** Records to use follows **
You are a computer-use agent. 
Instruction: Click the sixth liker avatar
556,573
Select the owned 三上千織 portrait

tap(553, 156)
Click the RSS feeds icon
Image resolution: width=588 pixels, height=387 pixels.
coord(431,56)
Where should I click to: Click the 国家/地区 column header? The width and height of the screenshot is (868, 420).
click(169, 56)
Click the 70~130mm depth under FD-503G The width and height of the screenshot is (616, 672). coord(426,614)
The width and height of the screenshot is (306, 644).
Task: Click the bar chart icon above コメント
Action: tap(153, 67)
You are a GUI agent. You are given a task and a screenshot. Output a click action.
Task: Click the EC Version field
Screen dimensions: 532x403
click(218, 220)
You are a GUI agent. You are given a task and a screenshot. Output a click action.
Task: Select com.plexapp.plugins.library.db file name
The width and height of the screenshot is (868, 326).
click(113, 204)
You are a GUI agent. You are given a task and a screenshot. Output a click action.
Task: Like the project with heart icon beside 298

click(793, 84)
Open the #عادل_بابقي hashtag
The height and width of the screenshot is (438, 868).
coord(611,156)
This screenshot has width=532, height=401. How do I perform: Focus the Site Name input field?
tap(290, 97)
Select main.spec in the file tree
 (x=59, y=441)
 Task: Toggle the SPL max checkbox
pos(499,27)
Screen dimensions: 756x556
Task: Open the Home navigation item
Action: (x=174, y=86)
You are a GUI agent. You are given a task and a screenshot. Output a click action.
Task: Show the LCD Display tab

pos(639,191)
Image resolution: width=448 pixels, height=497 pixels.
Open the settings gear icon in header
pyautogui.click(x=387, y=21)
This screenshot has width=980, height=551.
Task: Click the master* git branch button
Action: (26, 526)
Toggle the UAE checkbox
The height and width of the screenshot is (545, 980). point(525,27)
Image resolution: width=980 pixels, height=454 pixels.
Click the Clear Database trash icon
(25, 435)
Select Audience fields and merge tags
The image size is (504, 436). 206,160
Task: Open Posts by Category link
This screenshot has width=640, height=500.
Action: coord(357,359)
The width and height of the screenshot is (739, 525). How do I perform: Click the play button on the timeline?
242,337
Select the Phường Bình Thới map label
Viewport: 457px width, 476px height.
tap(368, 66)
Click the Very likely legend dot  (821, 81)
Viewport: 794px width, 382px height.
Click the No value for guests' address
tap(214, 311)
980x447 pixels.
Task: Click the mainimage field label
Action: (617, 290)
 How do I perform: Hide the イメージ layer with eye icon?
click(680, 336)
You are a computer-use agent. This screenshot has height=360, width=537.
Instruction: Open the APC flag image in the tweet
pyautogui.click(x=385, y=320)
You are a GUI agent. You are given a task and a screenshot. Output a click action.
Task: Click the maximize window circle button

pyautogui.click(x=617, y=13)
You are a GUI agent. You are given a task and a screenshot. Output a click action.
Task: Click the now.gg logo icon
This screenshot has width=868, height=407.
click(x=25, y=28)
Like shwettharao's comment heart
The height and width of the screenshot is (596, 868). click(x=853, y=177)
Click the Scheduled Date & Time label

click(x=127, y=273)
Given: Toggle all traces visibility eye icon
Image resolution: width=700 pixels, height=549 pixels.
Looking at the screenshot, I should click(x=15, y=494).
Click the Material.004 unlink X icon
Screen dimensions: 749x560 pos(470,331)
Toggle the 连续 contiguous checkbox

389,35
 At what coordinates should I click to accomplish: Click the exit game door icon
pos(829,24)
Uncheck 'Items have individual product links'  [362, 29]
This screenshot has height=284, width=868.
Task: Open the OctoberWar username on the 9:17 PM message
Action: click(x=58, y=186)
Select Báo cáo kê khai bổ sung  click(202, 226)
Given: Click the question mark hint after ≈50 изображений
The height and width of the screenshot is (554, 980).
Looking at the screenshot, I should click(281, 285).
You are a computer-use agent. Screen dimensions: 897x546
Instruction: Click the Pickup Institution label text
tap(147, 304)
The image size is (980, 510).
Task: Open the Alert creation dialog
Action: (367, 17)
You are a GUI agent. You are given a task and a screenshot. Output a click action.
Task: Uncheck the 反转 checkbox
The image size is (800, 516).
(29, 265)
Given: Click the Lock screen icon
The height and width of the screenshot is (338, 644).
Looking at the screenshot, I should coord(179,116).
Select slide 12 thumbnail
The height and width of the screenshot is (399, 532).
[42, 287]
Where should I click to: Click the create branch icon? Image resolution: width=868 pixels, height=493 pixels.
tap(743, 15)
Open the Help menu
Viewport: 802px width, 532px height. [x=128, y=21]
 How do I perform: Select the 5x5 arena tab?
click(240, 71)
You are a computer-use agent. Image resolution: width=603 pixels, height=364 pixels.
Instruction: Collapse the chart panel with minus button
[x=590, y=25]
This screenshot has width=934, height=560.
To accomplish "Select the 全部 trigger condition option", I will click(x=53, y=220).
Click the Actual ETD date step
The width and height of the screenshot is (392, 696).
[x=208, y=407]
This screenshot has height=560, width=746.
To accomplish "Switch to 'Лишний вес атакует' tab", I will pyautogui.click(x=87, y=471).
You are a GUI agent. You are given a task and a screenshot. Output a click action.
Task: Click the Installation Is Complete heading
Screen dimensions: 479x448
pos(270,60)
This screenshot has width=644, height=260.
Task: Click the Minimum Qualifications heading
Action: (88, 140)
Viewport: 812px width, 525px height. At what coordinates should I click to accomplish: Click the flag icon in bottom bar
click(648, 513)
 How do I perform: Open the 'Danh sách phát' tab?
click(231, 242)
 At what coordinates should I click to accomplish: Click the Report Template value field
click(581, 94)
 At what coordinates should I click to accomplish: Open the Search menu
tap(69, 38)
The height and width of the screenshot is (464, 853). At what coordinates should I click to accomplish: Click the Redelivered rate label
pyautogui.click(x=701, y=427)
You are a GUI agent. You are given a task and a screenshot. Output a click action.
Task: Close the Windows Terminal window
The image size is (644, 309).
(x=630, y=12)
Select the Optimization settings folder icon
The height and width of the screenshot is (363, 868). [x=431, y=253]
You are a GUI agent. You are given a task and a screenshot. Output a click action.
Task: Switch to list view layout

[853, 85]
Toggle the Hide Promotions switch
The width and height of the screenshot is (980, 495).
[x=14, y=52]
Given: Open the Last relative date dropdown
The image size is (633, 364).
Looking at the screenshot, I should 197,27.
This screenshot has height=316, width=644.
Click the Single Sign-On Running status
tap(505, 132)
** End of Records to use **
• _Work to complete_
Whichever lines of the records above hold the word "computer" should all be copied out.

• _Reply_
You are a computer-use agent. 
You are a computer-use agent. This screenshot has height=360, width=537.
You are a computer-use agent. Screen dimensions: 897x546
You are a computer-use agent. Image resolution: width=603 pixels, height=364 pixels.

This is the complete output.